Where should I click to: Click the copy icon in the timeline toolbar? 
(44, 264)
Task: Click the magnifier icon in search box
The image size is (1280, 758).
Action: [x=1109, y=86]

※

*Instructions for the task*
Write out the full listing exactly as given.

*Reply*
Where should I click to: Click the copy icon in the timeline toolbar? 
(44, 264)
Task: Click the magnifier icon in search box
The image size is (1280, 758).
Action: [x=1109, y=86]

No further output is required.